An incandescent light bulb.
A .47 microfarad 200V capacitor.
1/4 watt 1kilo ohm resistor
a pair of leds
and miscellaneous things.
Step 2: Assembly
You need to start by cleaning out the lightbulb, there are numerous instructables with this step and I will forgo it here.
The circuit consists of two LED's wired in opposition, I ground down the LED's just short of the die and glued them together to make a single double LED. Twist the legs of the LED's together, on one side solder the capacitor, the other the resistor. Simple.
Step 3: Test
Here I'm holding the circuit with a clothespin and sticking it into an outlet, this is of course, the recommended test procedure. ;-)
Step 4: The Bulb
Stick the circuit into the bulb and use some hot glue to hold it in place, be sure to have some cold water, you will burn you fingers. Try to center the LED in the bulb. Once you have the circuit in place, bend one of the leads over the base and secure it with aluminum tape. The second lead is twisted around a brass screw inserted into the hot glue. Check for shorts and you should be good to go.

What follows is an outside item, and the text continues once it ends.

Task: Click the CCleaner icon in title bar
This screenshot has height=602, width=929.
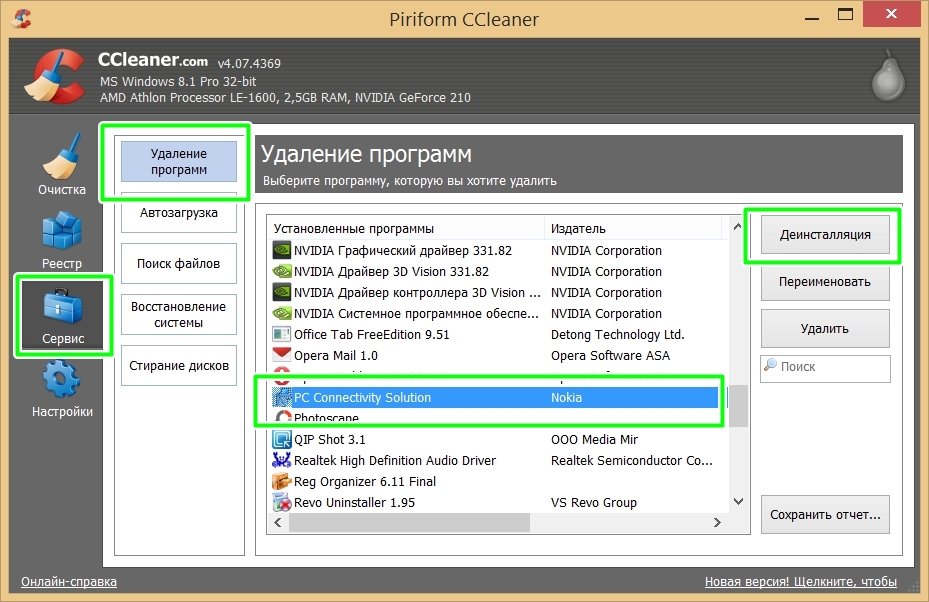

Step 5: The How What and Why
First to address an oversight, you need a non polarized capacitor for this project, muy importante.
Now, how does this work? We all know that to run an LED off a higher than rated voltage source we muct limit the current with a resistor. Indeed in this case we could limit the current with a resistor of value approx. 6.8K ohms, however that resistor would need to dissipate several watts!!! Not a good thing.
Since we are using an AC source we can take advantage of a property of a capacitor subjected to AC called Reactance. We can equate reactance to resistance. Calculating the reactance is a simple formula
R=1/(2*Pi*Freq*C) Solving this for C will give us the size capacitor we need to limit the current to the LED.
So why do we have a resistor at all? When the power is switched on there is an in rush of current and the 1K ohm resistor is there to limit that in rush current.
Finally, Why two LED's? Well an LED is a diode and since we are dealing with AC here we need to wire two led's in opposition so that the waveform can complete it's cycle. Essentially each LED is flickering at 60HZ but in opposite phase.